Start of AVAILABLE DATA

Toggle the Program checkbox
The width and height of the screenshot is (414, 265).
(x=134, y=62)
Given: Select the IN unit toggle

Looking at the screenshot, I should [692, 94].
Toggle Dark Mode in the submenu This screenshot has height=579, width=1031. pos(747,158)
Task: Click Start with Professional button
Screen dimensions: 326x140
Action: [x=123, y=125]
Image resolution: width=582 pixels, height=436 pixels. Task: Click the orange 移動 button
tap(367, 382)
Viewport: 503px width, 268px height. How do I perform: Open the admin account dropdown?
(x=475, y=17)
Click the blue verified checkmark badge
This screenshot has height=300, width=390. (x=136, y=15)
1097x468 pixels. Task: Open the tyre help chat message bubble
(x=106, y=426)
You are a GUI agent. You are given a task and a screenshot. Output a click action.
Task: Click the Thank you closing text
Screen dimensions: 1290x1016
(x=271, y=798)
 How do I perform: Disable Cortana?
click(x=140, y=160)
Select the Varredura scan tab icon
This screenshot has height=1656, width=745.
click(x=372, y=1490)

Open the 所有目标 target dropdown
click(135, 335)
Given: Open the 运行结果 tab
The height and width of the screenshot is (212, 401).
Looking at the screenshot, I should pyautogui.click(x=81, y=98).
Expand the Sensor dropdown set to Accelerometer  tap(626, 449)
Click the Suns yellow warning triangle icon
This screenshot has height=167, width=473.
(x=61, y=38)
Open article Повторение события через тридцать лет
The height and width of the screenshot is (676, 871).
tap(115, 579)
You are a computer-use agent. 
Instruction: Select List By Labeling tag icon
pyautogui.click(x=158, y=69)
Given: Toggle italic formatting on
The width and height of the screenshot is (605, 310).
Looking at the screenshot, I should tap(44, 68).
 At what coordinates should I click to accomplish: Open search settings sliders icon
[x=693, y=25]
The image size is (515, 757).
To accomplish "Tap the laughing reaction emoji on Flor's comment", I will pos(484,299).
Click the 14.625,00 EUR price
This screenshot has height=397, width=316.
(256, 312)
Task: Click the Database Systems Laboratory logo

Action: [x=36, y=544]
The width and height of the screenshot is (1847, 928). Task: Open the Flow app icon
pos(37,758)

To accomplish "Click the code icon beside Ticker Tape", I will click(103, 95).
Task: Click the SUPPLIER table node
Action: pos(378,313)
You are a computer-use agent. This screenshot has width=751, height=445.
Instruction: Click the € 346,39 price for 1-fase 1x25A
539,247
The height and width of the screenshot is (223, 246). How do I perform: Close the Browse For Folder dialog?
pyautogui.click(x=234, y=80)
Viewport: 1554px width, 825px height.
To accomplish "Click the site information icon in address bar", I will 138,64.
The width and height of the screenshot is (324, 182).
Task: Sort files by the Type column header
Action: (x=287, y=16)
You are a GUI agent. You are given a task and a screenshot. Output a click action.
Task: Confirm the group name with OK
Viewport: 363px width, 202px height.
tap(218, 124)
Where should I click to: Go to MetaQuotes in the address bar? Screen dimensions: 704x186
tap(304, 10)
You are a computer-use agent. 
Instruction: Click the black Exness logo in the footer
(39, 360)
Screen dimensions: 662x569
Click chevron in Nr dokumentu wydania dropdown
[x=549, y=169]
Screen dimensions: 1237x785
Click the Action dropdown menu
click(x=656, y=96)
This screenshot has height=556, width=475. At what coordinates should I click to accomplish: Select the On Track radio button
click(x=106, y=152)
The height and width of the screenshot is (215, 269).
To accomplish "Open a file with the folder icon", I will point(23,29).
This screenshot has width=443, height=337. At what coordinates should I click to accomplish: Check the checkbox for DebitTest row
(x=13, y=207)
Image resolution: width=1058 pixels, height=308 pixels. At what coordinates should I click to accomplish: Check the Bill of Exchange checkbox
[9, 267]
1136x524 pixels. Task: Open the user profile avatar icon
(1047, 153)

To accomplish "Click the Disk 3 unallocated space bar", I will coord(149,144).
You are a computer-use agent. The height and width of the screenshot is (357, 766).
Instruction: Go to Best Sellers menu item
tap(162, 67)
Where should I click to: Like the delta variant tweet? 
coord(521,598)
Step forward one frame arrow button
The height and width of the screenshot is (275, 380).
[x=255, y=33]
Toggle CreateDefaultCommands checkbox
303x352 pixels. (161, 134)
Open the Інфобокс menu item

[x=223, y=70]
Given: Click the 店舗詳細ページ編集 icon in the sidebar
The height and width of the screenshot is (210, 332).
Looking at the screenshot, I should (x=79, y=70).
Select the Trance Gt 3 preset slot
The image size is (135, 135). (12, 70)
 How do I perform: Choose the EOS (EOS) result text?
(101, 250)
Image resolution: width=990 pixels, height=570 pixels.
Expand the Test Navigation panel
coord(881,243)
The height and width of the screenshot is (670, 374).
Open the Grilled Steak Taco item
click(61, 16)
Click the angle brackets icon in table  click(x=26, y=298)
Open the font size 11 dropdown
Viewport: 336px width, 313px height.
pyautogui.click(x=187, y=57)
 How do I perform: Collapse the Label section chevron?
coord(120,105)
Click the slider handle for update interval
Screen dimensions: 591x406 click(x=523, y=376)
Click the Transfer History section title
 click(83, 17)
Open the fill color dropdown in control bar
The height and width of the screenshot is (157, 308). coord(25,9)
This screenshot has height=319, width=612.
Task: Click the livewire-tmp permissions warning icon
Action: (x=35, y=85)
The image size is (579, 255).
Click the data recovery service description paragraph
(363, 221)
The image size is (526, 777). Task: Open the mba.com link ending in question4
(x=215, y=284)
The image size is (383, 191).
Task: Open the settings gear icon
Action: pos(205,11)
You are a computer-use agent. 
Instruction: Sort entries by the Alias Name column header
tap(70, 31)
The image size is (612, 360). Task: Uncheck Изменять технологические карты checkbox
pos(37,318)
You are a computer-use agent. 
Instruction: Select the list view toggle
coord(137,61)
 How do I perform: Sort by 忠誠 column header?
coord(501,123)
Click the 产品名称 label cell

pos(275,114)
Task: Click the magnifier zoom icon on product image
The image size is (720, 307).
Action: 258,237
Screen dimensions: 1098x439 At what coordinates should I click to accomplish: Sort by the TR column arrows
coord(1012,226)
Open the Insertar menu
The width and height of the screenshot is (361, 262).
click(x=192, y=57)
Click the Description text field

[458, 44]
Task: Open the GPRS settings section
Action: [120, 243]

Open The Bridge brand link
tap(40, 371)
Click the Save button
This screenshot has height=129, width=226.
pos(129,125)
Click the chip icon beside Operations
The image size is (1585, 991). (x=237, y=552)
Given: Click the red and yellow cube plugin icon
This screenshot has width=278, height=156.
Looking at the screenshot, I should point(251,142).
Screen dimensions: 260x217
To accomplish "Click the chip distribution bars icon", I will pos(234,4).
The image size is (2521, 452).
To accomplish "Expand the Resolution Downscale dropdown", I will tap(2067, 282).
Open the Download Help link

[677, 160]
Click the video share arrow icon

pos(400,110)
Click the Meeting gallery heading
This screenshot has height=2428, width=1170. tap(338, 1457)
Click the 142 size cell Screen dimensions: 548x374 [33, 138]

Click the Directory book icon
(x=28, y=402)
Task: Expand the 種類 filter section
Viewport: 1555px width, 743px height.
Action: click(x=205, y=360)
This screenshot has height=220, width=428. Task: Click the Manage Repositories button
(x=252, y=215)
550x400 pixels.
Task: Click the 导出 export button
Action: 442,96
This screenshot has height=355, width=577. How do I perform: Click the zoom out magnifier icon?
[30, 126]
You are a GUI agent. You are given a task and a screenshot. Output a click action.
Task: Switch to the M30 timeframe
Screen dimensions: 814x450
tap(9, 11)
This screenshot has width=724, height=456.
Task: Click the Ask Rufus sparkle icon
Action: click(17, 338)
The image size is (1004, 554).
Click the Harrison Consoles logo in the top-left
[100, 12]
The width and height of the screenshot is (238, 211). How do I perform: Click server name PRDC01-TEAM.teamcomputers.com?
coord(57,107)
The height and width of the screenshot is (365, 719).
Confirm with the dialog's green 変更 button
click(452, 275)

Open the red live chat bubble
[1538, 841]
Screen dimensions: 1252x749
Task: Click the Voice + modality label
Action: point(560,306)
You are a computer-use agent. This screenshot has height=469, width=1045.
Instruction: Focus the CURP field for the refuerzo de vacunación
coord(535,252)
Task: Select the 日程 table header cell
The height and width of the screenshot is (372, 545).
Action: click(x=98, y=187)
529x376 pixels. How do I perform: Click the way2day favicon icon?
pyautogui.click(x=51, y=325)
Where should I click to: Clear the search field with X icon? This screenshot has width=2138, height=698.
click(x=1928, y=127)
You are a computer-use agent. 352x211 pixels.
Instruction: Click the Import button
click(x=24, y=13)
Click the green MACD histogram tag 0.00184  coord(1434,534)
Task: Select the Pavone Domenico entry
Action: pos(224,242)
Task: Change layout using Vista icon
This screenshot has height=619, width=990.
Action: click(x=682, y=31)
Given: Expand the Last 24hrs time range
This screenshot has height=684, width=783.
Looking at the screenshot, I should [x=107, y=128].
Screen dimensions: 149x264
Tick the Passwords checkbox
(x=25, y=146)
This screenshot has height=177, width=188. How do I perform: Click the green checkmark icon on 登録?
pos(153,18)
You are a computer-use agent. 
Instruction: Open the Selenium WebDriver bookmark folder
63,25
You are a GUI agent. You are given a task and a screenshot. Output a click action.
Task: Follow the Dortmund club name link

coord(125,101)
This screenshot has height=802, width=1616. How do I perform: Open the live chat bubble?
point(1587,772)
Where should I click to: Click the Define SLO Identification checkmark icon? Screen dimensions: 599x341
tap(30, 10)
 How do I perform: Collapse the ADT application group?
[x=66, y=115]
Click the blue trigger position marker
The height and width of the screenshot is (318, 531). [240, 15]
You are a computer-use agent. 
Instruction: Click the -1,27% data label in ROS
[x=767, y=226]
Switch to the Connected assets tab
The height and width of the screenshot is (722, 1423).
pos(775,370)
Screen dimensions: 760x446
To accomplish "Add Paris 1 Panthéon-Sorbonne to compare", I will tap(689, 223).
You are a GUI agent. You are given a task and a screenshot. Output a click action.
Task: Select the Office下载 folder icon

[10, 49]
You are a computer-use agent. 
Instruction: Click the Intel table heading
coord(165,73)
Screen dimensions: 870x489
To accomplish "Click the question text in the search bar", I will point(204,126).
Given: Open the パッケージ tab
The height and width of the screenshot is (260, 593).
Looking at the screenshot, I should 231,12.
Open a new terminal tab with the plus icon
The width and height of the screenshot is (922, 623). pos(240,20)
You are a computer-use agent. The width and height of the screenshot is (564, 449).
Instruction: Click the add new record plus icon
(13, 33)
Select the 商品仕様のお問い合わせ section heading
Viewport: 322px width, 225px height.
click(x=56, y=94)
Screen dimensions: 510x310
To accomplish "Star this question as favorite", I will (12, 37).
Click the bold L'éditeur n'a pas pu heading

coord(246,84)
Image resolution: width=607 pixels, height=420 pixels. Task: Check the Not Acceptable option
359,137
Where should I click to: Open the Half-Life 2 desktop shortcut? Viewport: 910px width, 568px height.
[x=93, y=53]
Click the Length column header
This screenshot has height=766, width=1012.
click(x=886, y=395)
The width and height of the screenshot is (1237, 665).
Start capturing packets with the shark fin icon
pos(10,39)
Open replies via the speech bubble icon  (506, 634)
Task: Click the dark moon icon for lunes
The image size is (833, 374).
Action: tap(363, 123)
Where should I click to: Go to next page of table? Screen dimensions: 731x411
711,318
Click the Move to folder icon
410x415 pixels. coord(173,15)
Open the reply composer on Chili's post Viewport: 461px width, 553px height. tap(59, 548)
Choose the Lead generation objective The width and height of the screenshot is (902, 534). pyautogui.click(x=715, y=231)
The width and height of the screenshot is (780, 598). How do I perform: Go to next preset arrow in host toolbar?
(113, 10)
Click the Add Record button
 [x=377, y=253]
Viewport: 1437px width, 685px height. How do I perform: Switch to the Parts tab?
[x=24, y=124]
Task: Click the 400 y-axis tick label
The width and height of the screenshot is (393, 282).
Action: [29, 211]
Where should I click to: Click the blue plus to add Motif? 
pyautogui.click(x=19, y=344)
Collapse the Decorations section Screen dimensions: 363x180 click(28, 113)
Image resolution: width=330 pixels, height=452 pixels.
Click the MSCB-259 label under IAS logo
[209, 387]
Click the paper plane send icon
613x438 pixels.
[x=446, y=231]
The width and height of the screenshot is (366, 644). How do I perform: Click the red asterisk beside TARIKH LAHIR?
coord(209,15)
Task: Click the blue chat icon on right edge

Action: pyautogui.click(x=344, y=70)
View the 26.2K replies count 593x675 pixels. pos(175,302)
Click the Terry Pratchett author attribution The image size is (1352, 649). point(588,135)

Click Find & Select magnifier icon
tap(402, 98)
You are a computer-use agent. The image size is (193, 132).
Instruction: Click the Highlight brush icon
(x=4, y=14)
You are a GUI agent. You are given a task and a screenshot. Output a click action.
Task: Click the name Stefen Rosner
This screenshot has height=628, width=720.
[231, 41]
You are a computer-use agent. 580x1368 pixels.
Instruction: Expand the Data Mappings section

End of AVAILABLE DATA

◆ TASK PROMPT
What is needed is every line of the records above that contains the word "replies".

◆ RESPONSE AREA
Open replies via the speech bubble icon  (506, 634)
View the 26.2K replies count 593x675 pixels. pos(175,302)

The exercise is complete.